**Texto fornecido**
..............................

O primeiro-ministro (PM) respondeu, a 2 de outubro, às
perguntas dos jornalistas Sara Pinto e Pedro Santos Guerreiro, no Jornal
Nacional da TVI (do mesmo grupo da CNN Portugal), sendo confrontado com os
temas da ordem do dia, desde o arranque do ano letivo à habitação e ao novo
modelo para o Serviço Nacional de Saúde (SNS). Na segunda parte, só em direto
na CNN Portugal, decorreu o Town
Hall, em que o PM foi interpelado pela plateia do auditório do Instituto
Superior de Economia e Gestão (ISEG) sobre um conjunto de questões.
Dá-se conta, nesta peça de reflexão, do que se julga mais pertinente.
Quanto ao salário mínimo nacional (SMN), com a nova designação
remuneração mínima mensal garantida (RMMG), o chefe do Executivo, recordando a proposta da União geral dos
Trabalhadores (UGT) para aumento superior ao previsto no acordo de rendimentos
e a abertura das confederações patronais para negociar esse valor, assegurou que
o governo não será barreira para a negociação em alta desse valor. E
enfatizou a fixação de “um
objetivo geral para todos os salários”, de modo a fazer convergir o seu valor
com “o peso na União Europeia (UE) dos salários, no conjunto da riqueza
nacional, que é cerca de 48%. Essa meta mantém-se, sem esquecer o “bom senso”
que vem marcando a “trajetória” do governo na matéria. A RMMG já subiu 50%,
nestes oito anos, e o salário médio subiu 31%.
No
dia 28 de setembro, o líder da UGT defendeu que há condições para fixar a RMMG
nos 830 euros, em 2024, valor superior ao previsto no acordo de
rendimentos de há cerca de um ano, na Concertação Social entre o governo,
as confederações patronais e a UGT, e que definia o aumento de 4,8% dos salários
e fixava a RMMG em 810 euros. A Confederação do Comércio e Serviços de Portugal
(CCP) já manifestou disponibilidade para subir os salários acima do valor
previsto. E o PM admite que este salário possa
subir para lá dos 810 euros, já em 2024.
No
atinente às rendas, anunciou que não haverá travão ao seu aumento, em 2024, nos
moldes dos 2%, deste ano. Sem indicar os termos da solução, afirmou que está a
ser negociada com as partes – inquilinos e proprietários – de modo a “distribuir
o esforço” entre os proprietários, os inquilinos e o Estado, sendo que “não
podemos, simultaneamente, dizer que queremos dar confiança aos proprietários
para colocarem casas no mercado e, todos os anos, adotarmos medidas que quebram
essa confiança”, o PM, referindo o apoio às famílias com crédito à
habitação, como as moratórias.

..............................

**Dados para análise**
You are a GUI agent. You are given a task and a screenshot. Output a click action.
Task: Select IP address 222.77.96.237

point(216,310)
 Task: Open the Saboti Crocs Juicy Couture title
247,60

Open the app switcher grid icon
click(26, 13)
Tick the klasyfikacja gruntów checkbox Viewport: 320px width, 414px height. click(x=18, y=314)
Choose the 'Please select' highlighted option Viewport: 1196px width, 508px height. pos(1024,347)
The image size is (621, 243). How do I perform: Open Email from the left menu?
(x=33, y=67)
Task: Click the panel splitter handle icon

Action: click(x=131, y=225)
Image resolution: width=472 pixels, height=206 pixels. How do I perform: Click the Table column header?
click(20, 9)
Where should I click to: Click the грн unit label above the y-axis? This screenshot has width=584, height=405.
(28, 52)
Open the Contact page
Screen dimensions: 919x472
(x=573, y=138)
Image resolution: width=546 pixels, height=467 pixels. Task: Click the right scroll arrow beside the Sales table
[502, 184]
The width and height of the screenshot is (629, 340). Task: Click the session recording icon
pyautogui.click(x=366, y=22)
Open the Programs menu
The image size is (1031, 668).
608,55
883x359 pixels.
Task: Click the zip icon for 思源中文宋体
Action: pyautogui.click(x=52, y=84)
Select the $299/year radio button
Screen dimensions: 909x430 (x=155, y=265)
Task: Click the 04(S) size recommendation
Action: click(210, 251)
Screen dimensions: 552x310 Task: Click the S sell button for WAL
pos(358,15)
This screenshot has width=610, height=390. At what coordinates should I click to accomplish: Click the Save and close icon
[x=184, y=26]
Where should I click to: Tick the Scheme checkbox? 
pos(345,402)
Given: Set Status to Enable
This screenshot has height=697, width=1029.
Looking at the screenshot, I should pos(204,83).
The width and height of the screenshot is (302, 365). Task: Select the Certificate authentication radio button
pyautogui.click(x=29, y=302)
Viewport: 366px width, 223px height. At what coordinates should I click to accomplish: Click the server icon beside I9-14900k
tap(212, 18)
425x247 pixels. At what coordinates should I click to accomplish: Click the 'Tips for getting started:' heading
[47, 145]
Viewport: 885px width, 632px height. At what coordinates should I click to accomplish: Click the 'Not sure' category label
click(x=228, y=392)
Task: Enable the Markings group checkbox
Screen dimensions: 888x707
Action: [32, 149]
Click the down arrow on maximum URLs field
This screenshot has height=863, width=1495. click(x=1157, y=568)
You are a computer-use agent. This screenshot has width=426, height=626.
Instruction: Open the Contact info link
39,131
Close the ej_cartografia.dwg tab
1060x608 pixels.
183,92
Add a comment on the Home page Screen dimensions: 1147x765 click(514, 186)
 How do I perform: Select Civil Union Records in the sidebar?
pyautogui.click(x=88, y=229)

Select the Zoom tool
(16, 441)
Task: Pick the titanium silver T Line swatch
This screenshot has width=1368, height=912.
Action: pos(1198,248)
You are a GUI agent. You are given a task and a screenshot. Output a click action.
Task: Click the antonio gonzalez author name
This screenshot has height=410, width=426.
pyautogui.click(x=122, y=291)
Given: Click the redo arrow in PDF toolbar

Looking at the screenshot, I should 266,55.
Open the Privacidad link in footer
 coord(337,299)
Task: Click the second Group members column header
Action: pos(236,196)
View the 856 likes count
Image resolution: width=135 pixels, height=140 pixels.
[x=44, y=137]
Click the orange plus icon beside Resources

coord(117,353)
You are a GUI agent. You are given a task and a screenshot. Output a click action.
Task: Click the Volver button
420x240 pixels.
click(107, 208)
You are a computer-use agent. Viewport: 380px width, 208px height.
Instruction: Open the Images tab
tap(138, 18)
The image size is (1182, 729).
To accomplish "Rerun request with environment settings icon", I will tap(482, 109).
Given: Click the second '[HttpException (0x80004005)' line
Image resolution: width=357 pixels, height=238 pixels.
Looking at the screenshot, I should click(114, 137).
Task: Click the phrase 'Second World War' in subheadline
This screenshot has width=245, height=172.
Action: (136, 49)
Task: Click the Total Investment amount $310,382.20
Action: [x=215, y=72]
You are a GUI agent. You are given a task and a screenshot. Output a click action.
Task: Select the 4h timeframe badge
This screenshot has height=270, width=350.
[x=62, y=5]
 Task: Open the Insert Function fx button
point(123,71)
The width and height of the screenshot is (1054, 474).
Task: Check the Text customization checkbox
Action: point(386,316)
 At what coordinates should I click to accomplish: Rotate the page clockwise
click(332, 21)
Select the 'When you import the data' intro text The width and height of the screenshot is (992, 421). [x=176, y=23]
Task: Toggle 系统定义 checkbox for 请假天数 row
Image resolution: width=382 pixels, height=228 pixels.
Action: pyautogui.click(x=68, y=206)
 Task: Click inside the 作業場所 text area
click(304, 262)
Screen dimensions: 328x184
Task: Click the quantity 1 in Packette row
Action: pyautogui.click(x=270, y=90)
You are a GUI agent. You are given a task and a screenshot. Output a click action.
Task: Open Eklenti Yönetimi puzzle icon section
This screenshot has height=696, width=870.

..............................

**Objetivo da tarefa**
Retome o texto sobre a entrevista do primeiro-ministro na TVI e na CNN Portugal, prosseguindo a partir da sua última frase. Os dados provêm de uma fonte distinta da do texto.

**Resultado da tarefa**
Por outro
lado, vincou o subsídio à renda, que ajuda milhares de famílias, bem como a
limitação dos aumentos a 2%, até ao final de 2023. E assumiu que está a
enfrentar um sério problema: “Não escondo que tenho uma certa frustração, para
não dizer bastante frustração, pelo facto de a realidade ter sido muito mais
dinâmica do que a capacidade de resposta política.”
Anunciou o
aumento das pensões na ordem dos 6%, segundo a lei.
Sobre o imposto
sobre os rendimentos das pessoas singulares (IRS), o PM anunciou o fim da
taxação especial para estrangeiros que não residem habitualmente em Portugal, a
partir de 2024. “Não faz mais sentido continuar a manter uma taxação para os
residentes não habituais”, assumiu, referindo-se ao Estatuto de Residente Não
Habitual, regime que oferece redução do IRS, durante 10 anos, a novos
residentes estrangeiros, independentemente da nacionalidade, e a cidadãos
portugueses que tenham estado emigrados mais de cinco anos. “Manter essa medida
para o futuro é prolongar uma medida de injustiça fiscal que não se justifica,
além de ser uma forma enviesada de continuarmos a inflacionar o mercado de
habitação”, argumentou, ressalvando que o regime se manterá para quem já
beneficia dele.
Sobre a
descida generalizada do IRS, o PM recordou que já foi anunciado que haverá uma redução
de dois mil milhões de euros, para além dos dois mil milhões já reduzidos. O
novo modelo de IRS jovem volta a alargar, passando a ter uma taxação zero no primeiro
ano de atividade. Estão a decorrer negociações para “uma atualização do acordo
de rendimentos que foi anunciado, o ano passado, e terá reflexo nas medidas”.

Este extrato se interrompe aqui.